» Work instructions: Only the number is wanted: state how many lines of the data below contain the word "this".

» Provided entries:
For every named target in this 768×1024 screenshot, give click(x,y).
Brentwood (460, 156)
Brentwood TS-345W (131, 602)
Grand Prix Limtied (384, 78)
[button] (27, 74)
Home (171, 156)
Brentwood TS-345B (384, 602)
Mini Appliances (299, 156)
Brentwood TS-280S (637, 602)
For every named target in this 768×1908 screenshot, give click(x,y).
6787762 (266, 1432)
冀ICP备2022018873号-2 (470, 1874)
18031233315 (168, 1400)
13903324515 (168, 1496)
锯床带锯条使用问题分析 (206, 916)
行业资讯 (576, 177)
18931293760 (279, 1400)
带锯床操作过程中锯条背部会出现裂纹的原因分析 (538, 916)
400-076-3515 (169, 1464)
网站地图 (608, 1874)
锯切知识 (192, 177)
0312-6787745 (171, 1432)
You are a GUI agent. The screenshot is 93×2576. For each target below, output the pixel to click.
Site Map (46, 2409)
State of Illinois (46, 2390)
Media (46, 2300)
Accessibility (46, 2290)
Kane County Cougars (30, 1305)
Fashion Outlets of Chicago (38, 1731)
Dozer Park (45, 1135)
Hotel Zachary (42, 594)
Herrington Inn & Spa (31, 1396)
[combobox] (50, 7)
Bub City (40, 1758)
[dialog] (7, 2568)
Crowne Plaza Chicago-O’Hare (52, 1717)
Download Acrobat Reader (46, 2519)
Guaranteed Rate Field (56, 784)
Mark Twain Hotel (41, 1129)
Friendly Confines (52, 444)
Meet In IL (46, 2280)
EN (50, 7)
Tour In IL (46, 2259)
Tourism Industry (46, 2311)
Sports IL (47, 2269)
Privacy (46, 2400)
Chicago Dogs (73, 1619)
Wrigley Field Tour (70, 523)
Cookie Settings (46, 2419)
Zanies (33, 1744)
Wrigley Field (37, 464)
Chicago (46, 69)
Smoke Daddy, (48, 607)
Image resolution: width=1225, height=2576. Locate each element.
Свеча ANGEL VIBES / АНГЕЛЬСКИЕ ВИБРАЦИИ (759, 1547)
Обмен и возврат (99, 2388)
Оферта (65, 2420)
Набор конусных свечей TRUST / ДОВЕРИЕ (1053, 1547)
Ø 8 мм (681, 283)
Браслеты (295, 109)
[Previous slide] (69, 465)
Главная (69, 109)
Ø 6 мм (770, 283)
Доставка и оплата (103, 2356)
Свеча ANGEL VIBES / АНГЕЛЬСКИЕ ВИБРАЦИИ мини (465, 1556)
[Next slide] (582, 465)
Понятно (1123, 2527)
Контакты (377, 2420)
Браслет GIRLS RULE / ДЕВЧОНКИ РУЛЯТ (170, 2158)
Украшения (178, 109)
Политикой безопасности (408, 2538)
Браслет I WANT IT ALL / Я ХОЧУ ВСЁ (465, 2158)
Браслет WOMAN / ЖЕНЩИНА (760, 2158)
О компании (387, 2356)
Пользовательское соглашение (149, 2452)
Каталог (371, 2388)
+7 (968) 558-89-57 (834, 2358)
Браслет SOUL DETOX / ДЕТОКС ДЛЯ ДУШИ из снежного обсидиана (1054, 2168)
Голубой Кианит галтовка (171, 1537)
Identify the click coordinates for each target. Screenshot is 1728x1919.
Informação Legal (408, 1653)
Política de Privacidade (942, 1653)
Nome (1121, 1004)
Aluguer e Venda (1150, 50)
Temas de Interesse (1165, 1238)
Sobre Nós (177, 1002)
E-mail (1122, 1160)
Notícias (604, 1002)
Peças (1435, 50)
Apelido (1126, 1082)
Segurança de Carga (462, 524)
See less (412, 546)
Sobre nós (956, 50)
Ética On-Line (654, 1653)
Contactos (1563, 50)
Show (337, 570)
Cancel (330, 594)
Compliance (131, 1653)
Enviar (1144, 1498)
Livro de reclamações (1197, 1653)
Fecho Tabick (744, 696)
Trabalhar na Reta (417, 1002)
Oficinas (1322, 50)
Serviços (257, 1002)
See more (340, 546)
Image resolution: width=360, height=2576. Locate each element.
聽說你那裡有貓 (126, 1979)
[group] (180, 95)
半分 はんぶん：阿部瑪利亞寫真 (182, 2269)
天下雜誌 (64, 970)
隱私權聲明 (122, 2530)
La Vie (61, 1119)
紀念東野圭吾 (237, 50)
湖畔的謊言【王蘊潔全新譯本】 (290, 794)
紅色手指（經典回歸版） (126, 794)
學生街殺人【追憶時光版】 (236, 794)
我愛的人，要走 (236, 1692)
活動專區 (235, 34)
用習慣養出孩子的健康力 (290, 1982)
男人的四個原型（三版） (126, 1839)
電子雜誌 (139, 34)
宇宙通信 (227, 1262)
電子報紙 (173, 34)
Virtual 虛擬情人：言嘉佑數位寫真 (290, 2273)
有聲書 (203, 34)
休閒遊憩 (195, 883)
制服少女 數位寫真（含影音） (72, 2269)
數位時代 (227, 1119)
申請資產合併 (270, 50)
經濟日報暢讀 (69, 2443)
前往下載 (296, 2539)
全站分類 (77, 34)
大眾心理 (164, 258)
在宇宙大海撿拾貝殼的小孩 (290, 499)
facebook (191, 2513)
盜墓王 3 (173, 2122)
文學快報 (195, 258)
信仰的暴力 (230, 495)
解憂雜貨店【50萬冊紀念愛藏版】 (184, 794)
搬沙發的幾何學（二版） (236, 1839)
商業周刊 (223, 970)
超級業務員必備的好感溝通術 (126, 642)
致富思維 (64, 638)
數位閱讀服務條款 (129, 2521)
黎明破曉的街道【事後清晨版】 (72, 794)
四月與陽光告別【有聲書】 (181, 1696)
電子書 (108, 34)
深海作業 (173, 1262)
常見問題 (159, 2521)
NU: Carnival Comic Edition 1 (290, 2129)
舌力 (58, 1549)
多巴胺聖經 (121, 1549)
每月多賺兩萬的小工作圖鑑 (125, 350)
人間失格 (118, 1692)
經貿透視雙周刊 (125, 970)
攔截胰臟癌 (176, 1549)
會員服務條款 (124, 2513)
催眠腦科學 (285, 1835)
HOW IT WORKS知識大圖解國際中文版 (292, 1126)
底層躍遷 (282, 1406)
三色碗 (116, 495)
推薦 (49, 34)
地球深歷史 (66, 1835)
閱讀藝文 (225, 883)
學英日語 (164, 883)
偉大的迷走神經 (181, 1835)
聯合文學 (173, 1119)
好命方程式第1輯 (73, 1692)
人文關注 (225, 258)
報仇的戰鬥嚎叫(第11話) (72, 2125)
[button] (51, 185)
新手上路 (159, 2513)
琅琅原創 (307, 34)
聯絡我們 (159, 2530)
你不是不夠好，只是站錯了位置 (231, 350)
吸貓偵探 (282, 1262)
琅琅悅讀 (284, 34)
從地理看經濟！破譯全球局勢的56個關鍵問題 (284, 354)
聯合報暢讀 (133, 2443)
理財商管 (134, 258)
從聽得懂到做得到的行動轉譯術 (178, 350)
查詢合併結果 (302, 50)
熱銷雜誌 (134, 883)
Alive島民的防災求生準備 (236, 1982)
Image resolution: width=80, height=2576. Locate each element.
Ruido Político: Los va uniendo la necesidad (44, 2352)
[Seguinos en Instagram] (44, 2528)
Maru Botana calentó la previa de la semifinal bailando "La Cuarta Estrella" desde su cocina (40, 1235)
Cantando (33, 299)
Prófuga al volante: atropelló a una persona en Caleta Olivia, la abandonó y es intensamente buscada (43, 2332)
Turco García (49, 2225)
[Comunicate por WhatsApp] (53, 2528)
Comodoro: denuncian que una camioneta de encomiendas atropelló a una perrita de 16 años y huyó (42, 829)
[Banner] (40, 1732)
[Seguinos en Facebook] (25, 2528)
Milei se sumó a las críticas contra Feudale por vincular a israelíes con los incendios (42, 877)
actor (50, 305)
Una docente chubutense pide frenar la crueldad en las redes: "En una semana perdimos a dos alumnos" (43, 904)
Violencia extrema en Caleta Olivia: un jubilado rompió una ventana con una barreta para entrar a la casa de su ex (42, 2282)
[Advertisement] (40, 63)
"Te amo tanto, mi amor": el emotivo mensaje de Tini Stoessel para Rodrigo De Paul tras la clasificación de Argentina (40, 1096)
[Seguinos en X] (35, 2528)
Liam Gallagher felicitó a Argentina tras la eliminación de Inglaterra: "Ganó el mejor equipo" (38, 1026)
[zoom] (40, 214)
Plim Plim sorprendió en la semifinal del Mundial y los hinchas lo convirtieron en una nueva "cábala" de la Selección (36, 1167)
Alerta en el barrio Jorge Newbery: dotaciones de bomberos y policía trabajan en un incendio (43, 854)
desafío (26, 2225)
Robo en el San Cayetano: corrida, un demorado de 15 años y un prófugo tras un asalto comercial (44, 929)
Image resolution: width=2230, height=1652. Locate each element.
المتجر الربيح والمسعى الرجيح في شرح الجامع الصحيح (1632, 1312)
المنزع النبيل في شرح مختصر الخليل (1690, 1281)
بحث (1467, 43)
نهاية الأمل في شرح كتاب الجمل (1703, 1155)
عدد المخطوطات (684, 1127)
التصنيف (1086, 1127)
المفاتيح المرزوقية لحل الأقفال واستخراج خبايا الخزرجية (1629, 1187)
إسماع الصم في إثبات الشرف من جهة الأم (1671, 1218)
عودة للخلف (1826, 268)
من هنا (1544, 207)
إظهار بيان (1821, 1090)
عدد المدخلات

» Task output: 2